__THE REQUEST__.
Copy verbatim the lines of the material from the line containing "Viewport: 1080px width, 910px" through the line containing "Action: coord(131,636)", inclusive.

__INPUT__.

☆ ☆ ☆

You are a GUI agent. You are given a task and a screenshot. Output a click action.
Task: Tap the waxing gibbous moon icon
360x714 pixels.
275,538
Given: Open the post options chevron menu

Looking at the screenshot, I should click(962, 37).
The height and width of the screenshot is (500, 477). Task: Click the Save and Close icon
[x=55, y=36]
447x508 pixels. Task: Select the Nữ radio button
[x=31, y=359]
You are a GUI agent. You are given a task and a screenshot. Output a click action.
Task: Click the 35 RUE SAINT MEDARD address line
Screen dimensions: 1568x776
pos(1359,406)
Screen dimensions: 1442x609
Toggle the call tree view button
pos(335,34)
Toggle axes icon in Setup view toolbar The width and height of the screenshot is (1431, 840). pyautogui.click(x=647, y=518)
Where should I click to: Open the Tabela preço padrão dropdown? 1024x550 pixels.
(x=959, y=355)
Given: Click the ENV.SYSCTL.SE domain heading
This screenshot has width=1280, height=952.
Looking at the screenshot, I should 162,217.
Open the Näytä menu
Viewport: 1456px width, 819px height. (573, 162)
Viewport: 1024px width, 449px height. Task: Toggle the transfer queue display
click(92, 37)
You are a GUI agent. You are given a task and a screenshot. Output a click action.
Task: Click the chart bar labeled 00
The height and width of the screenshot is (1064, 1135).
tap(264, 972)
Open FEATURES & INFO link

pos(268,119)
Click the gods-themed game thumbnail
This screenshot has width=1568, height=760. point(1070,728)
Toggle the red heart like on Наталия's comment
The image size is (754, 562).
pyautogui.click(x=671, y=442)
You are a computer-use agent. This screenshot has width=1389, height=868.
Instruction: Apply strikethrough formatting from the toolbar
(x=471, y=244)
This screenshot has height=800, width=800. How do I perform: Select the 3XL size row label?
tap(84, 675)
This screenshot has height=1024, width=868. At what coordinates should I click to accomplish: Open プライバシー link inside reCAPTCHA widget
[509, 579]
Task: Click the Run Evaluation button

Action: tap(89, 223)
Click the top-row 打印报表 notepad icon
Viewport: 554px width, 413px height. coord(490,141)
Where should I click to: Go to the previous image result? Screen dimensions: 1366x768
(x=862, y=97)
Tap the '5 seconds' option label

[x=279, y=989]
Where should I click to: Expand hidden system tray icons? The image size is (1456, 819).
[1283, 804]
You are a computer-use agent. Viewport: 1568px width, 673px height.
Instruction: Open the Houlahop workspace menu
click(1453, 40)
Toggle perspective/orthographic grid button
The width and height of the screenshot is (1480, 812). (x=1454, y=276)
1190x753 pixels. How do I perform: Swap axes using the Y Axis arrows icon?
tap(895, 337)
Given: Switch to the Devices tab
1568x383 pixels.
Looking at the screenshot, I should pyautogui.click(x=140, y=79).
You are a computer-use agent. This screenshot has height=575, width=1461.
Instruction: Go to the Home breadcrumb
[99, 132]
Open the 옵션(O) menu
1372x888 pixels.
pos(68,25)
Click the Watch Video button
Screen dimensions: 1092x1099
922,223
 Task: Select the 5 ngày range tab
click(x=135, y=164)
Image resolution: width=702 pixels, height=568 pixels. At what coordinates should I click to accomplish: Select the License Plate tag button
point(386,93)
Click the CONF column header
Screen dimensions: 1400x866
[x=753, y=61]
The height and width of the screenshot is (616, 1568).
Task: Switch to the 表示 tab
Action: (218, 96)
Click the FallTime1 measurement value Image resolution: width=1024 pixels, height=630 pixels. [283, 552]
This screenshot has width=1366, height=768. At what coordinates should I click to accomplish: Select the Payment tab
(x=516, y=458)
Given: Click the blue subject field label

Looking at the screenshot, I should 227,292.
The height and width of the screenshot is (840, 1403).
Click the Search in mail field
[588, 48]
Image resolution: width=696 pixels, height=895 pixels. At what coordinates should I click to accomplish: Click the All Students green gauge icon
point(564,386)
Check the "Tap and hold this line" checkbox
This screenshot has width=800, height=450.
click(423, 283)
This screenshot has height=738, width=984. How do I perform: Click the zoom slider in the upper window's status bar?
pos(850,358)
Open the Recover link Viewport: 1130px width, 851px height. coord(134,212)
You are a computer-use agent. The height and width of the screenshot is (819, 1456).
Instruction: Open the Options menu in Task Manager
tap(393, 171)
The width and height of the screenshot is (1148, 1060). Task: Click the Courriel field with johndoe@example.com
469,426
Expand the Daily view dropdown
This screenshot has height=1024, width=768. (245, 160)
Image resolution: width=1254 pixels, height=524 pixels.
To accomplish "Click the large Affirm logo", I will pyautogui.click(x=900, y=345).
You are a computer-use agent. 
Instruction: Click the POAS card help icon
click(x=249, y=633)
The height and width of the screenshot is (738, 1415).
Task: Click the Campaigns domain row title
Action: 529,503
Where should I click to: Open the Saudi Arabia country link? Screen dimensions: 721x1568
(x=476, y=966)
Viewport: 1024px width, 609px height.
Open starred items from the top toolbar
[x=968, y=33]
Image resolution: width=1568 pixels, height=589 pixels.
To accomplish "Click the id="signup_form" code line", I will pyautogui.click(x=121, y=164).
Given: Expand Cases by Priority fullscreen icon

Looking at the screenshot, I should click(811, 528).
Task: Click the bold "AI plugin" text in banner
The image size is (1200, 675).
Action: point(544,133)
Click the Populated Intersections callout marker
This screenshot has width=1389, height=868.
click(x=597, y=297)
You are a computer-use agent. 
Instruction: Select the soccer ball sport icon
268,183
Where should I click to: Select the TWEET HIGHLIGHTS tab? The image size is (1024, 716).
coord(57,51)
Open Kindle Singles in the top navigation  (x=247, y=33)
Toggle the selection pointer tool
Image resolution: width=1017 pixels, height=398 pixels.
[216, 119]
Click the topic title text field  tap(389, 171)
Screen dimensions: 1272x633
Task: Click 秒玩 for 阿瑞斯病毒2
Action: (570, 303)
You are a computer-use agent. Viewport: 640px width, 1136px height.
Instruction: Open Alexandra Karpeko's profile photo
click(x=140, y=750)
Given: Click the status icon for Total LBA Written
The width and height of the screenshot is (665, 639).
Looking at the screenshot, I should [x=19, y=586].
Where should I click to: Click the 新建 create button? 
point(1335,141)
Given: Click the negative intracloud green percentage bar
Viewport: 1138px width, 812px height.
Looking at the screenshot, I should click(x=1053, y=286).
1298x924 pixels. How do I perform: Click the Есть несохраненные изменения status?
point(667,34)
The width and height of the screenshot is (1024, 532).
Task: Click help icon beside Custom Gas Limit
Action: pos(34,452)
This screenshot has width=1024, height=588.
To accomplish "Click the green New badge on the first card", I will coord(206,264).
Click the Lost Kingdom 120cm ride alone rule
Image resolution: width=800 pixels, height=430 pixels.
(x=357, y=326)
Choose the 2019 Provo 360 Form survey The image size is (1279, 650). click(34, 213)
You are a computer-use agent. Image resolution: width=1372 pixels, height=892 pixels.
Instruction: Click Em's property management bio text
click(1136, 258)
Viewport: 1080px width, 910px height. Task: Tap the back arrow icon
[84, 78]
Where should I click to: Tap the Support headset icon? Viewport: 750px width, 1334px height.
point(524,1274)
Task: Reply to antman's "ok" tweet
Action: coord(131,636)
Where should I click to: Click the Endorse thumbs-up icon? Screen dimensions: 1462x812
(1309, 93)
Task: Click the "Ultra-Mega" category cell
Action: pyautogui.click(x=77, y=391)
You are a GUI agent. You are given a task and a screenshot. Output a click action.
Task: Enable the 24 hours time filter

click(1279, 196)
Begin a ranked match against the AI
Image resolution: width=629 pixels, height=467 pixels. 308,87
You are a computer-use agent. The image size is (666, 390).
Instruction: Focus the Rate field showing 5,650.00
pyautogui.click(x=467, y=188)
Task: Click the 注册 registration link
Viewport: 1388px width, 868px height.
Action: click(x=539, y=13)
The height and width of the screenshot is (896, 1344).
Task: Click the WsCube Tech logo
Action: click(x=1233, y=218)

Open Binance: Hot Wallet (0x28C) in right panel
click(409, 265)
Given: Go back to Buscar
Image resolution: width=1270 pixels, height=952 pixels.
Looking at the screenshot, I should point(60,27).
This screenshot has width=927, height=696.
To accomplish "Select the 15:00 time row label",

☆ ☆ ☆

__COMPLETED EXERCISE__.
Viewport: 1080px width, 910px height. Task: Tap the back arrow icon
[84, 78]
Where should I click to: Tap the Support headset icon? Viewport: 750px width, 1334px height.
point(524,1274)
Task: Reply to antman's "ok" tweet
Action: coord(131,636)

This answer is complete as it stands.